A juíza Lúcia de Fátima Magalhães Albuquerque Silva encerrou às 21h43 o dia de julgamento do ex-delegado da Polícia Civil Geraldo do Amaral Toledo Neto, 42 anos. Os trabalhos acontecem em Ouro Preto, Região Central de Minas. O réu é acusado de assassinar a namorada dele, Amanda Linhares Santos, 17 anos. A sessão será retomada na quarta (2) às 12 horas.

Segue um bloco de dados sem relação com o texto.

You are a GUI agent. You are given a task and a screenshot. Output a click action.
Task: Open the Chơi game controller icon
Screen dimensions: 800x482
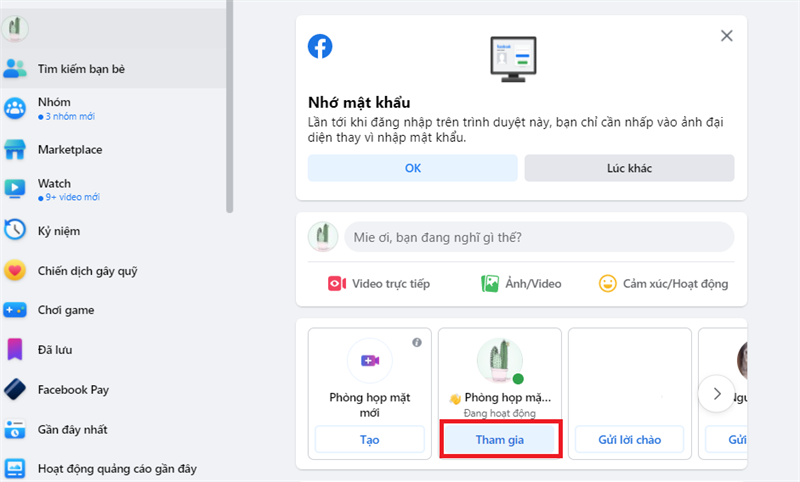[x=15, y=310]
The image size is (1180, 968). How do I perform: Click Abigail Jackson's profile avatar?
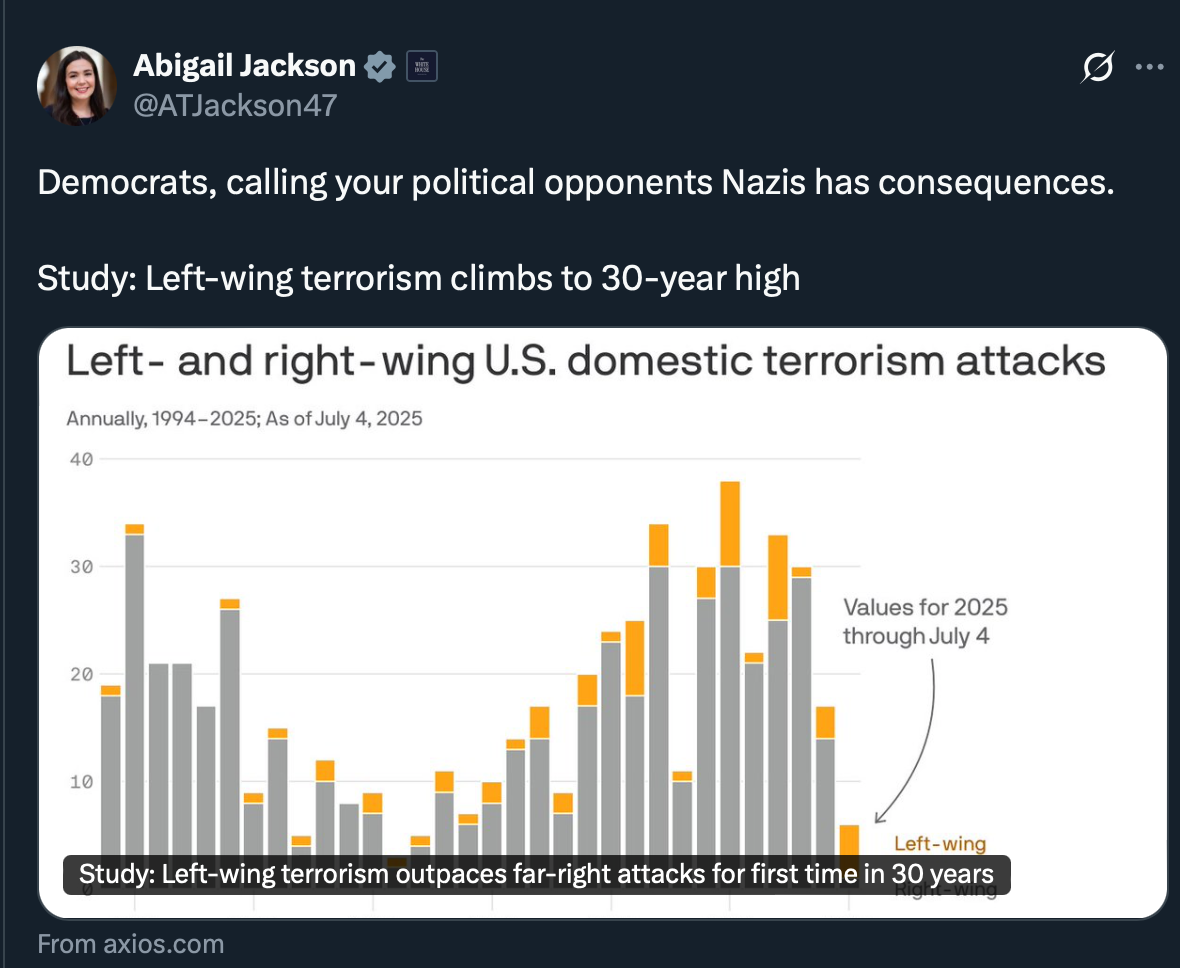(77, 86)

O julgamento teve início às 12 horas desta terça-feira (1º). A última pessoa arrolada pela defesa foi uma ex-namorada do réu. Também foram ouvidas outra ex-namoradora e a atual companheira de Toledo. Durante depoimento elas falaram sobre personalidade do réu

Além delas, prestaram depoimento um perito criminal aposentado que prestou consultoria, sem custos, para a defesa do réu. Ao longo do dia, também foram ouvidos uma amiga da vítima, a perita criminal que participou da reconstituição do crime, o médico legista que realizou exames na vítima e a delegada que presidiu o inquérito. A primeira testemunha a falar foi a mãe da vítima.

O crime

Toledo é indiciado por homicídio consumado qualificado e por fraude processual (quando há destruição de provas). O ex-delegado teria, segundo o Ministério Público, atirado na cabeça da adolescente no dia 14 de abril de 2013, em um trecho da estrada que liga Ouro Preto a Lavras Novas.

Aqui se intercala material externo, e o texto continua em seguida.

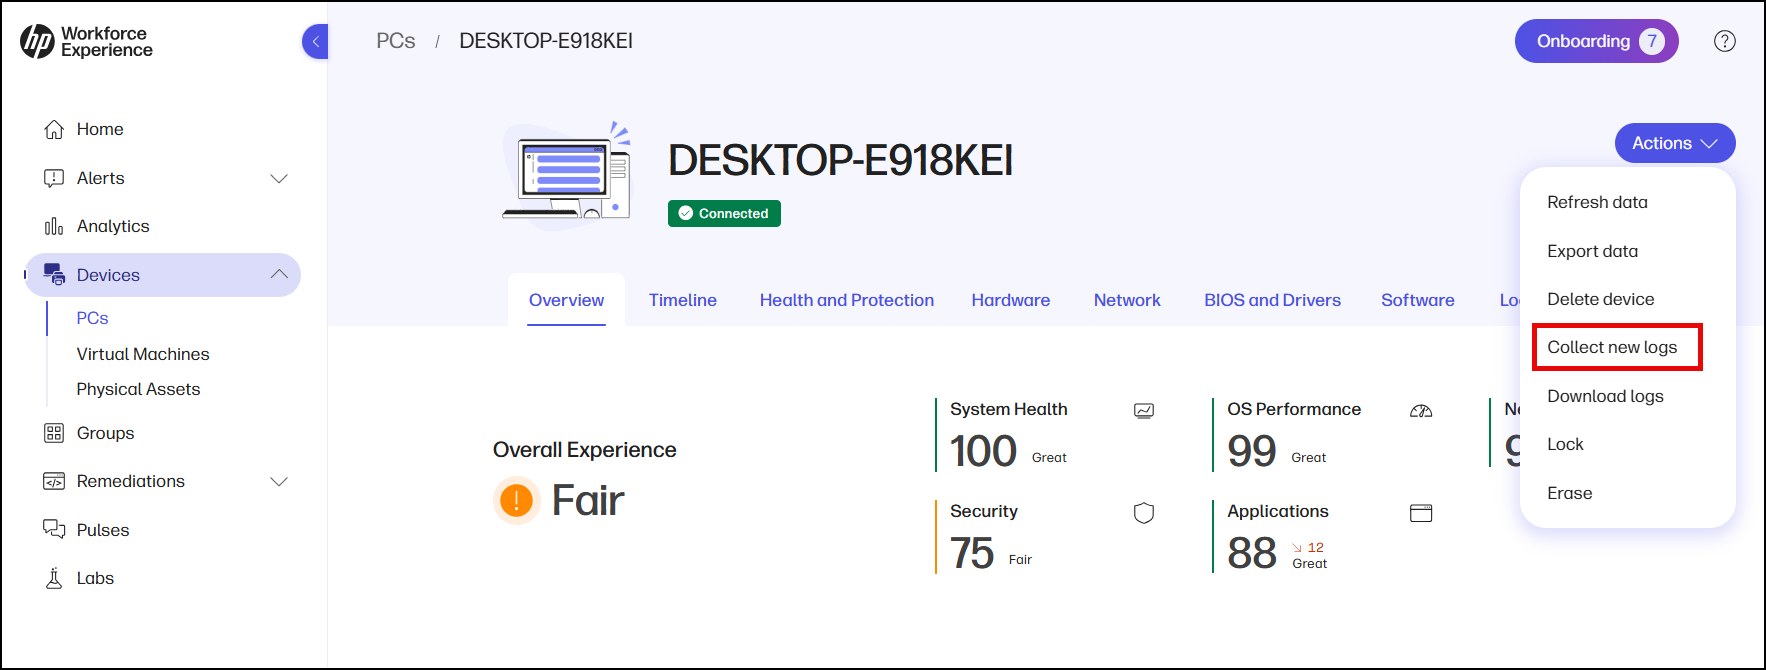
Task: Open Labs from the sidebar
Action: pyautogui.click(x=95, y=578)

A jovem chegou a ser socorrida e ficou 50 dias internada em um hospital de Belo Horizonte, mas acabou não resistindo ao traumatismo craniano.

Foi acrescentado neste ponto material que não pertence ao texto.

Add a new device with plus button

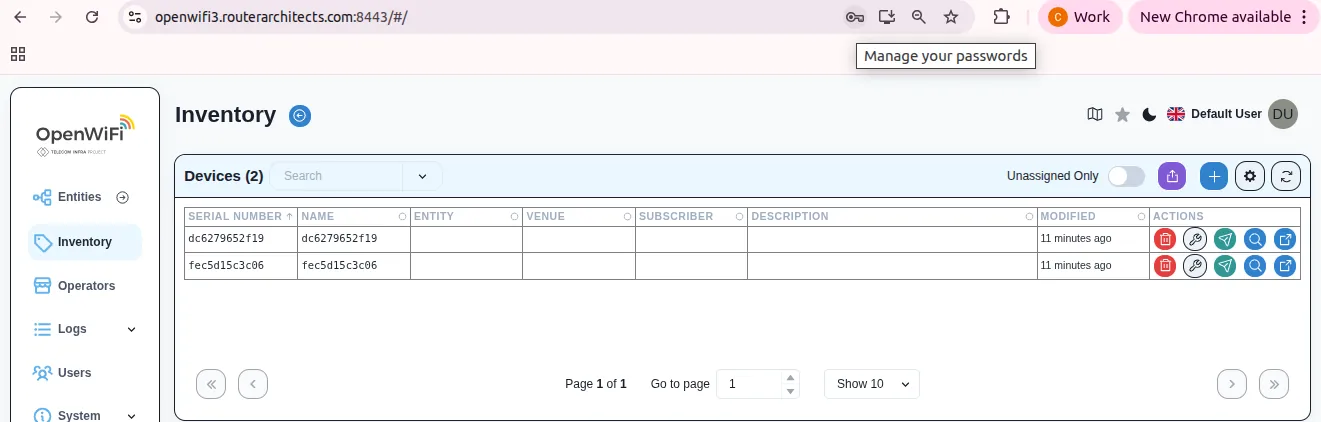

A denúncia apresentada pela Polícia Civil à Justiça mostra que o delegado contou com a ajuda da ex-namorada e de três amigos. Todos foram indiciados por fraude processual.

Ao todo, o inquérito tem 1.478 páginas. Foram ouvidas 50 pessoas, realizadas 20 perícias criminais e médico-legal e feita a quebra de sigilo de 13 linhas telefônicas - três de Toledo, duas de Amanda e cinco de outras testemunhas.